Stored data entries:
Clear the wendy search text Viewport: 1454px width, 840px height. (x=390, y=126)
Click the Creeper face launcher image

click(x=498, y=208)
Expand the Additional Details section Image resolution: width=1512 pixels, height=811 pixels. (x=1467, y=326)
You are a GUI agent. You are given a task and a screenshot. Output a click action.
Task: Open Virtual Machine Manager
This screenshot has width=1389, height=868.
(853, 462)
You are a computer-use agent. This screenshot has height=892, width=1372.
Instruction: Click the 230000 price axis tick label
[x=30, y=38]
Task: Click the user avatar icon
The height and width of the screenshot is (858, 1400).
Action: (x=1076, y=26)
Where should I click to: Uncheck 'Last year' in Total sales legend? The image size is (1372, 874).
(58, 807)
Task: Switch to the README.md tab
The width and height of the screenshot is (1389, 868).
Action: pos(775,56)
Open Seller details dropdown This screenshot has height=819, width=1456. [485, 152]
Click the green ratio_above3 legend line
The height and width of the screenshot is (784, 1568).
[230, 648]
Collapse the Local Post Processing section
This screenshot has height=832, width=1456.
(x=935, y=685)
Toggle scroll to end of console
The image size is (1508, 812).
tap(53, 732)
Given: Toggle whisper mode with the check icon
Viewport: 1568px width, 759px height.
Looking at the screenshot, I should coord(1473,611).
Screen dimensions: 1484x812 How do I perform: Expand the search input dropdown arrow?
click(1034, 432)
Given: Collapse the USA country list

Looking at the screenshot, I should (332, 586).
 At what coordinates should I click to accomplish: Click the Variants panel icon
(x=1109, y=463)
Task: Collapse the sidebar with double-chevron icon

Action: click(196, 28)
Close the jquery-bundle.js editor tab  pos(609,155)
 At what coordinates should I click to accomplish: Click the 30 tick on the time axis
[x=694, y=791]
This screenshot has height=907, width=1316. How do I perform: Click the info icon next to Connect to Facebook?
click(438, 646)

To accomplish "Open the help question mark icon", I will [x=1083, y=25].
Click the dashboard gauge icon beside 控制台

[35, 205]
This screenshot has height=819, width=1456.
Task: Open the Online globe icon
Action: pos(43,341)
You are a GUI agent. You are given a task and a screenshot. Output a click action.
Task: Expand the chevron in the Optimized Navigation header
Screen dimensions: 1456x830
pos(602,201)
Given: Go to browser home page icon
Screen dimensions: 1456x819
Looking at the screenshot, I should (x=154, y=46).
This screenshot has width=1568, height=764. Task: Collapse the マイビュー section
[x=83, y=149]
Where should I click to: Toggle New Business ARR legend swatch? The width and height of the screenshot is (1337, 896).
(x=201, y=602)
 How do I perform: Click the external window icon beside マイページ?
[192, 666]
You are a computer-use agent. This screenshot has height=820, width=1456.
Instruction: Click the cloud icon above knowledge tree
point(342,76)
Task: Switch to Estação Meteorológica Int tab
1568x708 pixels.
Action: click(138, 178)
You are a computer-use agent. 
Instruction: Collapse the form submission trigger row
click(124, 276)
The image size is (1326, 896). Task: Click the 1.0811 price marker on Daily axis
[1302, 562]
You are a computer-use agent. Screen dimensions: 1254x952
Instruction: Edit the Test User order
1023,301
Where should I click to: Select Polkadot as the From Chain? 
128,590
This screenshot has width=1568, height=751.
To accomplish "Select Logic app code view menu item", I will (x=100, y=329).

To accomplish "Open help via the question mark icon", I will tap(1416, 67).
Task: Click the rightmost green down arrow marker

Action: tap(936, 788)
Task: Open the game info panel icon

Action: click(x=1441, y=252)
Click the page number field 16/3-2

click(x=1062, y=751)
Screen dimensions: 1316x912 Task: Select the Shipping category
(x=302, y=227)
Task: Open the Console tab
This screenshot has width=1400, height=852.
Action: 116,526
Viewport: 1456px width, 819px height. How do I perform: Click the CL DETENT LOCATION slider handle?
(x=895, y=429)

AIM OF THE TASK: In this exercise, you retype all of the data exactly as it appears above.

WRITTEN RESPONSE:
Clear the wendy search text Viewport: 1454px width, 840px height. (x=390, y=126)
Click the Creeper face launcher image

click(x=498, y=208)
Expand the Additional Details section Image resolution: width=1512 pixels, height=811 pixels. (x=1467, y=326)
You are a GUI agent. You are given a task and a screenshot. Output a click action.
Task: Open Virtual Machine Manager
This screenshot has width=1389, height=868.
(853, 462)
You are a computer-use agent. This screenshot has height=892, width=1372.
Instruction: Click the 230000 price axis tick label
[x=30, y=38]
Task: Click the user avatar icon
The height and width of the screenshot is (858, 1400).
Action: (x=1076, y=26)
Where should I click to: Uncheck 'Last year' in Total sales legend? The image size is (1372, 874).
(58, 807)
Task: Switch to the README.md tab
The width and height of the screenshot is (1389, 868).
Action: pos(775,56)
Open Seller details dropdown This screenshot has height=819, width=1456. [485, 152]
Click the green ratio_above3 legend line
The height and width of the screenshot is (784, 1568).
[230, 648]
Collapse the Local Post Processing section
This screenshot has height=832, width=1456.
(x=935, y=685)
Toggle scroll to end of console
The image size is (1508, 812).
tap(53, 732)
Given: Toggle whisper mode with the check icon
Viewport: 1568px width, 759px height.
Looking at the screenshot, I should coord(1473,611).
Screen dimensions: 1484x812 How do I perform: Expand the search input dropdown arrow?
click(1034, 432)
Given: Collapse the USA country list

Looking at the screenshot, I should (332, 586).
 At what coordinates should I click to accomplish: Click the Variants panel icon
(x=1109, y=463)
Task: Collapse the sidebar with double-chevron icon

Action: click(196, 28)
Close the jquery-bundle.js editor tab  pos(609,155)
 At what coordinates should I click to accomplish: Click the 30 tick on the time axis
[x=694, y=791]
This screenshot has height=907, width=1316. How do I perform: Click the info icon next to Connect to Facebook?
click(438, 646)

To accomplish "Open the help question mark icon", I will [x=1083, y=25].
Click the dashboard gauge icon beside 控制台

[35, 205]
This screenshot has height=819, width=1456.
Task: Open the Online globe icon
Action: pos(43,341)
You are a GUI agent. You are given a task and a screenshot. Output a click action.
Task: Expand the chevron in the Optimized Navigation header
Screen dimensions: 1456x830
pos(602,201)
Given: Go to browser home page icon
Screen dimensions: 1456x819
Looking at the screenshot, I should (x=154, y=46).
This screenshot has width=1568, height=764. Task: Collapse the マイビュー section
[x=83, y=149]
Where should I click to: Toggle New Business ARR legend swatch? The width and height of the screenshot is (1337, 896).
(x=201, y=602)
 How do I perform: Click the external window icon beside マイページ?
[192, 666]
You are a computer-use agent. This screenshot has height=820, width=1456.
Instruction: Click the cloud icon above knowledge tree
point(342,76)
Task: Switch to Estação Meteorológica Int tab
1568x708 pixels.
Action: click(138, 178)
You are a computer-use agent. 
Instruction: Collapse the form submission trigger row
click(124, 276)
The image size is (1326, 896). Task: Click the 1.0811 price marker on Daily axis
[1302, 562]
You are a computer-use agent. Screen dimensions: 1254x952
Instruction: Edit the Test User order
1023,301
Where should I click to: Select Polkadot as the From Chain? 
128,590
This screenshot has width=1568, height=751.
To accomplish "Select Logic app code view menu item", I will (x=100, y=329).

To accomplish "Open help via the question mark icon", I will tap(1416, 67).
Task: Click the rightmost green down arrow marker

Action: tap(936, 788)
Task: Open the game info panel icon

Action: click(x=1441, y=252)
Click the page number field 16/3-2

click(x=1062, y=751)
Screen dimensions: 1316x912 Task: Select the Shipping category
(x=302, y=227)
Task: Open the Console tab
This screenshot has width=1400, height=852.
Action: 116,526
Viewport: 1456px width, 819px height. How do I perform: Click the CL DETENT LOCATION slider handle?
(x=895, y=429)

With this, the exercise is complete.